À 62 ans, après une pause de près de trois ans, Bruce Springsteen est de retour avec une nouvelle énergie. On l'avait constaté à l'écoute de son très bon nouvel album Wrecking Ball et il l'a prouvé tout au long d'un spectacle de près de trois heures au Madison Square Garden de New York, vendredi soir.

Springsteen a toujours été un rockeur fougueux dont chaque concert a des allures de marathon. Celui qu'il a donné à New York est à classer parmi les 4 ou 5 meilleurs que j'ai vus de lui depuis 34 ans.

Le tout a commencé comme un rappel, toutes lumières allumées. Le Boss et son E Street Band se sont lancés dans Badlands, le classique rassembleur où se manifestait déjà, en 1978, le rockeur social qui prend la parole sur Wrecking Ball. Ses fans new-yorkais ont immédiatement emboîté le pas, chantant en choeur avec leur héros, le poing en l'air.

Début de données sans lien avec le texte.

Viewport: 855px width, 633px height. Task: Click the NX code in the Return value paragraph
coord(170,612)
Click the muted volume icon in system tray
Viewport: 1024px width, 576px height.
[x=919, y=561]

Springsteen lui-même était tout feu tout flamme, une énergie qu'il doit tenir de sa mère Adele, 87 ans, qui est venue se trémousser sur scène au rappel pendant Dancing in the Dark. Les chansons se sont imbriquées l'une dans l'autre tant et si bien qu'il a fallu attendre une cinquantaine de minutes avant une première pause permettant à tout le monde, musiciens comme spectateurs - debout depuis le tout début -, de souffler un peu.

Après l'irrésistible Murder Incorporated et une version rockabilly de Johnny 99, chanson vieille de 30 ans dont le protagoniste hors-la-loi ne détonnerait pas sur Wrecking Ball, ce fut la nouvelle Jack of All Trades, écrite avant le mouvement Occupy Wall Street et qui dénonce le sort des moins nantis victimes de la crise pendant que les gras durs - «et les guitaristes riches», a ajouté Springsteen - s'en tirent.

Un grand disparu

Le E Street Band de 2012 compte 15 musiciens et chanteurs, dont pas moins de cinq cuivres. Ce n'est plus un groupe rock, c'est un véritable orchestre! Ce nouveau E Street Band s'est approprié sans problème aucun les récentes chansons aux accents folkloriques comme Death to My Hometown et Shackled and Drawn qui ont pris leur place tout naturellement dans le répertoire de Springsteen.

Le Boss a fait référence à quelques reprises, sans les nommer, aux deux musiciens du E Street Band que la mort a fauchés depuis 2008: l'organiste Dan Federici et le saxophoniste format géant, et complice essentiel, Clarence Clemons. Celui-là même dont on a revu avec émotion le sourire sur écran géant quand Springsteen s'est arrêté net après avoir mentionné le Big Man dans Tenth Avenue Freeze-Out, dernière chanson de la soirée.

Pendant que défilaient des images du disparu, la foule l'a ovationné comme elle avait acclamé jusque-là le jeune Jake Clemons chaque fois qu'il prenait un solo qui portera toujours la signature de son oncle.

Autre moment fort de cette soirée magnifique: le blues-jazz torride de Kitty's Back, chanson de 1973 au cours de laquelle l'organiste Charlie Giordano, le guitariste Springsteen, les cinq cuivres et surtout le pianiste Roy Bittan ont laissé libre cours à leur talent d'improvisateurs. Mentionnons également American Skin (41 Shots) qui avait suscité une certaine controverse au même Madison Square Garden il y a 12 ans et qui est plus que jamais d'actualité à la suite de la mort du jeune Trayvon Martin en Floride.

Ajoutez à cela quelques surprises - la rarissime Lion's Den, joyeusement rhythm and blues, ajoutée par le Boss en plein milieu du concert - et vous avez là tous les ingrédients d'un spectacle mémorable.

Souhaitons-nous que la tournée Wrecking Ball s'arrête au Centre Bell quand Springsteen et le E Street Band fouleront à nouveau les scènes nord-américaines à l'automne.